# The problem:
Copy every line below word for word, without changing a single character.
※ ※ ※
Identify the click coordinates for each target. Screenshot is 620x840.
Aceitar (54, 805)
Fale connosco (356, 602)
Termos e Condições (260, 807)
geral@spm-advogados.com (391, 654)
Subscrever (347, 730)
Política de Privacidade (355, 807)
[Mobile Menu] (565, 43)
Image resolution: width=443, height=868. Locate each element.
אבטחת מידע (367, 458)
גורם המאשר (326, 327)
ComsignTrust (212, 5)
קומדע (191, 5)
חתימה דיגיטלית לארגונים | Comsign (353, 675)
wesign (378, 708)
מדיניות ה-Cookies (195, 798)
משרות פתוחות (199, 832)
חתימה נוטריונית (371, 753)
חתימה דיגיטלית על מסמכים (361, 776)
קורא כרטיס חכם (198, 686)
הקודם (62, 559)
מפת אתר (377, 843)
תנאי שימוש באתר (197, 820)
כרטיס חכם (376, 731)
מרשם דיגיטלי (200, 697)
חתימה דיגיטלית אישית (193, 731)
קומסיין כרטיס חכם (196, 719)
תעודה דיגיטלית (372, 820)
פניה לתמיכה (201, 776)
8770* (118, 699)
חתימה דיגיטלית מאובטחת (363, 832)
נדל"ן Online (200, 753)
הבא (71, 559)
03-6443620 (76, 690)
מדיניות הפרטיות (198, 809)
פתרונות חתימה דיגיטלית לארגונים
※ ※ ※
# The result:
Identify the click coordinates for each target. Screenshot is 620x840.
Aceitar (54, 805)
Fale connosco (356, 602)
Termos e Condições (260, 807)
geral@spm-advogados.com (391, 654)
Subscrever (347, 730)
Política de Privacidade (355, 807)
[Mobile Menu] (565, 43)
Image resolution: width=443, height=868. Locate each element.
אבטחת מידע (367, 458)
גורם המאשר (326, 327)
ComsignTrust (212, 5)
קומדע (191, 5)
חתימה דיגיטלית לארגונים | Comsign (353, 675)
wesign (378, 708)
מדיניות ה-Cookies (195, 798)
משרות פתוחות (199, 832)
חתימה נוטריונית (371, 753)
חתימה דיגיטלית על מסמכים (361, 776)
קורא כרטיס חכם (198, 686)
הקודם (62, 559)
מפת אתר (377, 843)
תנאי שימוש באתר (197, 820)
כרטיס חכם (376, 731)
מרשם דיגיטלי (200, 697)
חתימה דיגיטלית אישית (193, 731)
קומסיין כרטיס חכם (196, 719)
תעודה דיגיטלית (372, 820)
פניה לתמיכה (201, 776)
8770* (118, 699)
חתימה דיגיטלית מאובטחת (363, 832)
נדל"ן Online (200, 753)
הבא (71, 559)
03-6443620 (76, 690)
מדיניות הפרטיות (198, 809)
פתרונות חתימה דיגיטלית לארגונים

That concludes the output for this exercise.